After working with Yoganand, N. T. Rama Rao offered to let him direct Thodu Dongalu (1954). He also wrote the story for the film, which received many awards including a merit certificate from the President of India and an award in the China Film Festival. NTR gave him a second chance in his next film Jayasimha which became a blockbuster.

He directed about 50 films in Telugu and Tamil languages; among them N. T. Rama Rao had the lead role in 17 films. His films include Thodu Dongalu, Ilavelpu, Kodalu Diddina Kapuram, Ummadi Kutumbam, Muga Nomu, Jai Jawan, Vemulavada Bheema Kavi, Kathanayakuni Katha, Dabbuku Lokam Dasoham, Jayasimha, Vade Veedu, Thodu Dongalu, Thikka Shankarayya and Pelli Sandadi. He had the unique distinction of directing all the top stars, both in Telugu and Tamil film fields such as N. T. Rama Rao, Akkineni Nageswara Rao, Relangi, Bhanumathi Ramakrishna, Savitri, Padmini, Vyjayanthimala, Jayalalitha, Pandari Bai, B. Saroja Devi, Devika, Sivaji Ganesan, M. G. Ramachandran, Gemini Ganesan, S. S. Rajendran and M. N. Nambiar, K. Balaji.

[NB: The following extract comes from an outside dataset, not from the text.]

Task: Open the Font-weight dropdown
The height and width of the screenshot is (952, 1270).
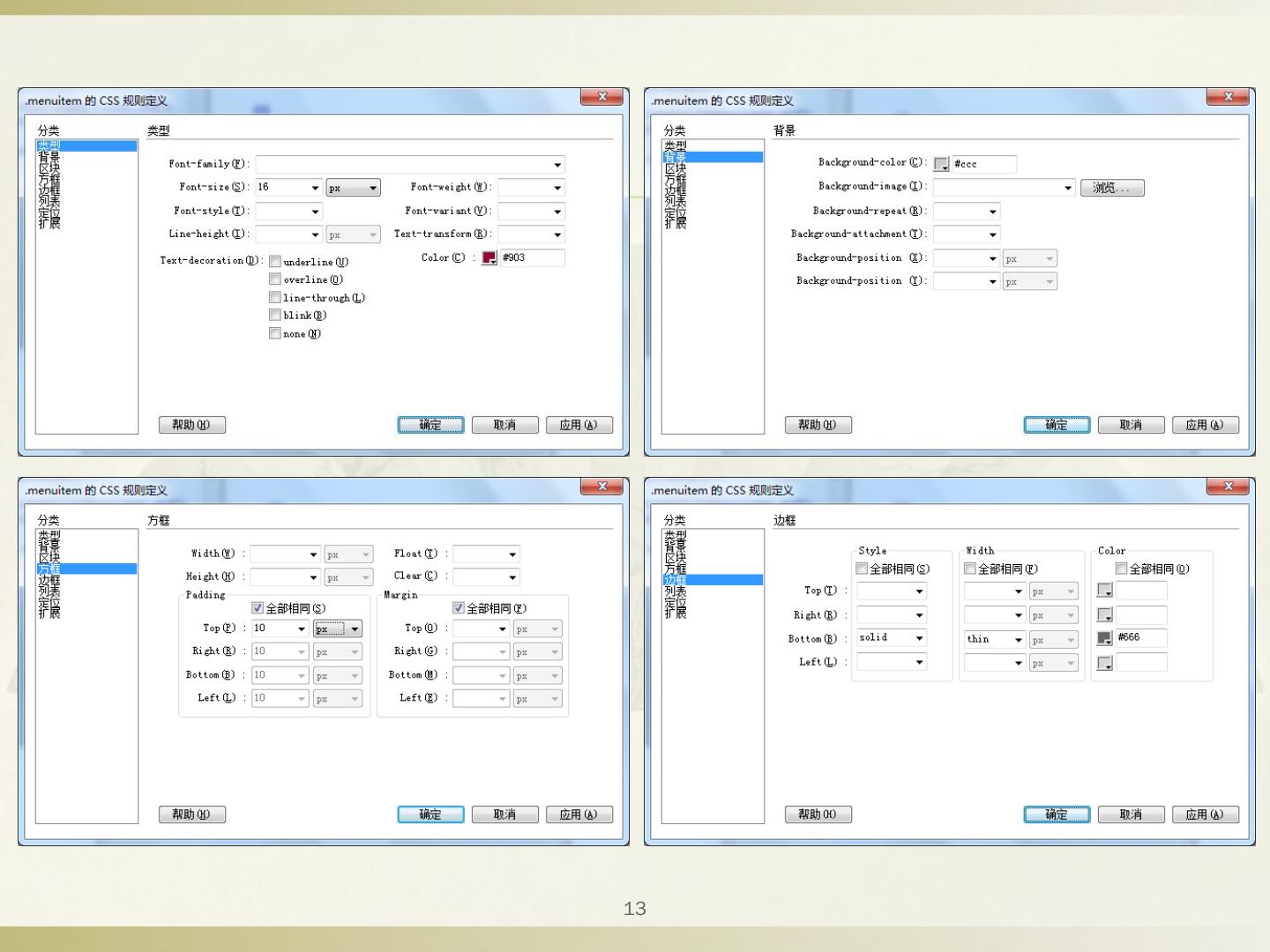Action: (557, 188)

He died of a heart attack in Chennai.

==Filmography==

| Year | Film | Language | Role |
|---|---|---|---|
| 1945 | Mayalokam | Telugu | Assistant editor |
| 1953 | Ammalakkalu | Telugu | Director |
| 1953 | Marumagal | Tamil | Director |
| 1954 | Todu Dongalu | Telugu | Director |
| 1955 | Jayasimha | Telugu | Director |
| 1955 | Kaveri | Tamil | Director |
| 1955 | Vijaya Gowri | Telugu | Director |
| 1956 | Ilavelpu | Telugu | Director |
| 1956 | Madurai Veeran | Tamil | Director |
| 1956 | Sri Gowri Mahatyam | Telugu | Director |
| 1958 | Anbu Enge | Tamil | Director |
| 1958 | Boologa Rambai | Tamil | Director |
| 1959 | Kalyana Penn | Tamil | Director |
| 1959 | Pelli Sandadi | Telugu | Director |
| 1959 | Vachchina Kodalu Nachchindi | Telugu | Director |
| 1960 | Engal Selvi | Tamil | Director |
| 1960 | Kanna Kooturu | Telugu | Director |
| 1960 | Parthiban Kanavu | Tamil | Director |
| 1962 | Valar Pirai | Tamil | Director |
| 1962 | Raani Samyuktha | Tamil | Director |
| 1963 | Parisu | Tamil | Director |
| 1964 | Pasamum Nesamum | Tamil | Director |
| 1967 | Farz | Hindi | Assistant cameraman |
| 1967 | Ummadi Kutumbam | Telugu | Director |
| 1968 | Baghdad Gajadonga | Telugu | Director |
| 1968 | Tikka Sankarayya | Telugu | Director |
| 1969 | Mooga Nomu | Telugu | Director |
| 1970 | Jai Jawan | Telugu | Director |
| 1970 | Kodalu Diddina Kapuram | Telugu | Director |
| 1971 | Thangaikkaga | Tamil | Director |
| 1972 | Rani Yaar Kuzhanthai | Tamil | Director |
| 1973 | Dabbuku Lokam Dasoham | Telugu | Director |
| 1973 | Vaade Veedu | Telugu | Director |
| 1974 | Thaai | Tamil | Director |
| 1974 | Vemulawada Bheemakavi | Telugu | Director |
| 1975 | Ee Kalam Dampatulu | Telugu | Director |
| 1975 | Kathanayakuni Katha | Telugu | Director |
| 1976 | Gruhapravesam | Tamil | Director |
| 1978 | General Chakravarthi | Tamil | Director |
| 1978 | Justice Gopinath | Tamil | Director |
| 1979 | Naan Vazhavaippen | Tamil | Director |
| 1980 | Yamanukku Yaman | Tamil | Director |
| 1982 | Oorukku Oru Pillai | Tamil | Director |
| 1982 | Vaa Kanna Vaa | Tamil | Director |
| 1983 | Simham Navvindi | Telugu | Director |
| 1983 | Sumangali | Tamil | Director |
| 1984 | Sarithira Nayagan | Tamil | Director |

==Awards==
- National Film Awards
- 1954: Certificate of Merit for Best Feature Film in Telugu - Thodu Dongalu
- 1960: President's Silver Medal for Best Feature Film in Tamil - Parthiban Kanavu
- Other Awards
- His Ummadi Kutumbam (1967) film was selected for screening at Moscow Film Festival.
- Kalaimamani Award from Government of Tamil Nadu in 1981.